For the time being, the conservative victory in Greece's snap elections spells the end for Alexis Tsipras' "leftist revolution." The voters are disenchanted, argues DW's Spiros Moskovou.

"You don't want to ruin the people's beach holiday," Andreas Papandreou, a former socialist Greek prime minister, once warned in the 1980s when his advisers tried to persuade him to hold early elections in the middle of summer. Alexis Tsipras, the left-wing prime minister, ignored that political wisdom and called new elections during the main holiday season.

More than 40% of voters spurned the ballot boxes — and Tsipras and his Syriza governing party were voted out of office. With the greater number of votes by far, the conservative Nea Dimokratia's candidate, Kyriakos Mitsotakis, won a parliamentary majority.

The change of government in Greece, however, is not only due to the high summer temperatures. Well aware that a return to the pre-crisis era is impossible, voters in the crisis-ridden country are simply disillusioned. Tsipras was elected by a majority of Greeks in 2015 because he said he would "tear up" the austerity programs earmarked for the bankrupt country and dictate his wishes to the financial markets. Instead, after three elections within the span of a year, he agreed to a third rescue package with the country's international donors and continued his predecessors' austerity policies. The Left Revolution dwindled to handling the crisis in a Social Democratic manner.
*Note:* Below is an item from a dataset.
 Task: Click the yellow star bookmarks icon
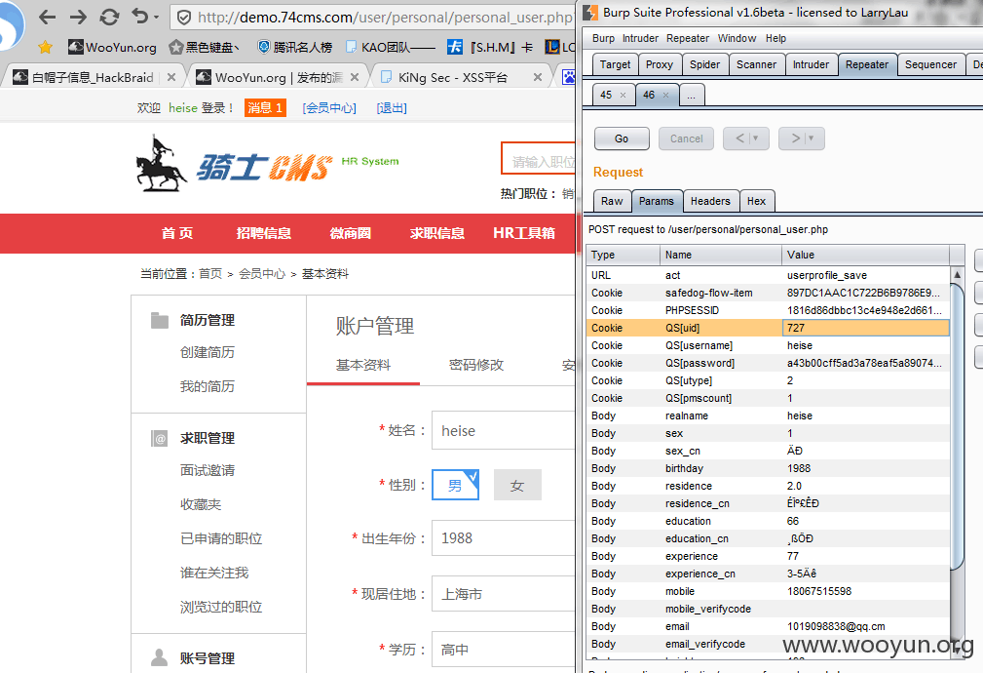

Economic recovery was too slow 

The Tsipras government turned out to be the longest-lasting since 2010, when Greece asked its EU partners for support because it could no longer refinance itself in the markets. During Syriza's rule, Greece reverted to weak growth and, as expected, the third and final bailout program was completed in summer 2018. Athens can once again refinance itself, has saved up a small financial cushion and benefits from the revenues of a booming tourism sector.

In other words, Kyriakos Mitsotakis, a rather moderate politician, is not taking over a country on the brink of the abyss.

All the same, people expect a lot from this representative of an old political dynasty. Greece is still being closely monitored by its donors and over the next few years, it will need stronger growth to achieve the agreed surplus. Unemployment has fallen from 26% to 18%, but is still the highest in the EU. The country urgently needs the investments that the left-wing Syriza party was unable to push forward because of its original aversion to the private sector. Nea Dimokratia — one of the parties that bear the main responsibility for the Greek crisis — must now prove to be a responsible force.

The party is not likely to touch Tsipras' greatest achievement: the agreement with North Macedonia to settle the decades-long anachronistic dispute over the neighboring country's name. While Mitsotakis has repeatedly criticized the agreement, saying he planned to renegotiate some parts, he is actually unlikely to do so, because even if he can lure the more "ethnically minded" voters with just that bit more patriotism than necessary, he would alienate the international community.